Predictably, Castro denied responsibility. But U.S. officials were surprised that Castro seemed genuinely rattled, and that Cuba offered to let the FBI come investigate.

Then, Canadians got ill. Why them?

The warm, long-standing ties between Cuba and Canada made it seem even less logical that Castro’s government was the culprit…

Maybe no one tried to hurt the Americans at all.

I don’t know that there weren’t attacks on American embassy staff, but I think there’s good reason to doubt it. We’ve got a bunch of variable, non-specific, and often subjective symptoms, with no known weapon that can explain them all. We’ve got no known motive, a Cuban leader who ‘seemed genuinely rattled’, and every reason to think that the Cuban government wants to improve relations with the U.S.

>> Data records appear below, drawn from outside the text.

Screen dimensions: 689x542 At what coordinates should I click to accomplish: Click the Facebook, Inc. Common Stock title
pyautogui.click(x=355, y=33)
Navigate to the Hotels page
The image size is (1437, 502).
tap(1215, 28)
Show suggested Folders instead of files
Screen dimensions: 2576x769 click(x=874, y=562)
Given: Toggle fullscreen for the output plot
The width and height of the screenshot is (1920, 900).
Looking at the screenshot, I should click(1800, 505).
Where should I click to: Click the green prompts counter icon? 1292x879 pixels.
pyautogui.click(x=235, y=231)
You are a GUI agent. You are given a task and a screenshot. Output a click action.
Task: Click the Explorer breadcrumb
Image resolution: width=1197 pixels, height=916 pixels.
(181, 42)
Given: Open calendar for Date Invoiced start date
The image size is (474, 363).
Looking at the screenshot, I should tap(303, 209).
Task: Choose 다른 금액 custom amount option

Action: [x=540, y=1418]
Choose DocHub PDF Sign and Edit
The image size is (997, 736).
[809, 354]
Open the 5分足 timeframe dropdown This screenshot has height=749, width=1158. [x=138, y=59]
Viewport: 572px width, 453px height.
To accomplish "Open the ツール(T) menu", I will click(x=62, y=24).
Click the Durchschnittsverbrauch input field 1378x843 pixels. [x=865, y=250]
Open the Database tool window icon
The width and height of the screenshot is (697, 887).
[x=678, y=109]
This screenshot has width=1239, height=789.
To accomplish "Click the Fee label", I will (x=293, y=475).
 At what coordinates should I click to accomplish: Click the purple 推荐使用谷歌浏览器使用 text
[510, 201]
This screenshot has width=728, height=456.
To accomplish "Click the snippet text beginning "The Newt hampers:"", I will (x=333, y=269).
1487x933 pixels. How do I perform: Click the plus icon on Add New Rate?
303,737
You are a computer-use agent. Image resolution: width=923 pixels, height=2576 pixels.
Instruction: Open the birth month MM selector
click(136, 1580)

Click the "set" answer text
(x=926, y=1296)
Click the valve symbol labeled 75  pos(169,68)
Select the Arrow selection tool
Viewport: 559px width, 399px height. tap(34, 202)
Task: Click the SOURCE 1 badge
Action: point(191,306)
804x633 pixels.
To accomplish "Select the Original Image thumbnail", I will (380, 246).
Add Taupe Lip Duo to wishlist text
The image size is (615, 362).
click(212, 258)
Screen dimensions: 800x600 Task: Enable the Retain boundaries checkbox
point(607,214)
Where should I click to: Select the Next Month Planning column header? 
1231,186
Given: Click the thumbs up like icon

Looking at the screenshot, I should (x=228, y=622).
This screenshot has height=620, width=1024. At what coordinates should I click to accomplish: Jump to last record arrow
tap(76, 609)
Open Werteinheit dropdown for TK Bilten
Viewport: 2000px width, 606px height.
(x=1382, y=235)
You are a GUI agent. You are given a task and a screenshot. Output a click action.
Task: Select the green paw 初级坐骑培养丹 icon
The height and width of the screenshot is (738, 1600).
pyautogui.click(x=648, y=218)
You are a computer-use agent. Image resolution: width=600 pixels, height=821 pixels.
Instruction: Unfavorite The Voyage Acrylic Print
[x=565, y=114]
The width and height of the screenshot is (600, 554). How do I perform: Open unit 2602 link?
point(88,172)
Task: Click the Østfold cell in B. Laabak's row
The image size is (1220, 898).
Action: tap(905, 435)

If Cuba attacked U.S. embassy personnel, then the State Department is right to pull remaining staff out, and acting reasonably in expelling Cuban diplomats from the U.S.If Cuba isn’t behind the alleged attacks (see how easy that was, CBS?), or if–as I think likely–there were no attacks at all, then this is a reaction to ghosts.

Either way, the failure of CNN, CBS, Houston Chronicle, and other news sources to apply basic skepticism is inexcusable. None of the articles I’ve seen address what should have been their first and second questions: How do we know these were sonic attacks? How do we know these were attacks at all? Next time you talk to your unnamed government official, try asking.

EDIT [2017-10-05]: Fixed ‘token skepticism’ quotes attributed to the wrong sources.

Comments

  1. sonofrojblake says

    I’m just going to leave this here…

    http://www.youtube.com/watch?v=NTUcoR8_pyE

    (Yes, that is Hugh “House” Laurie at 0:47)
    (And yes, that is Peter “Maester Aemon Targaryen” Vaughan at 1:04)

    Someone asked the BBC about this video in June. Specifically, they asked Dr. Adam Rutherford and Dr. Hannah Fry if an acoustic weapon is feasible. There’s a podcast version of the BBC Radio 4 show available if you can get that sort of thing. (Spoiler: the answer is no, it’s not possible.)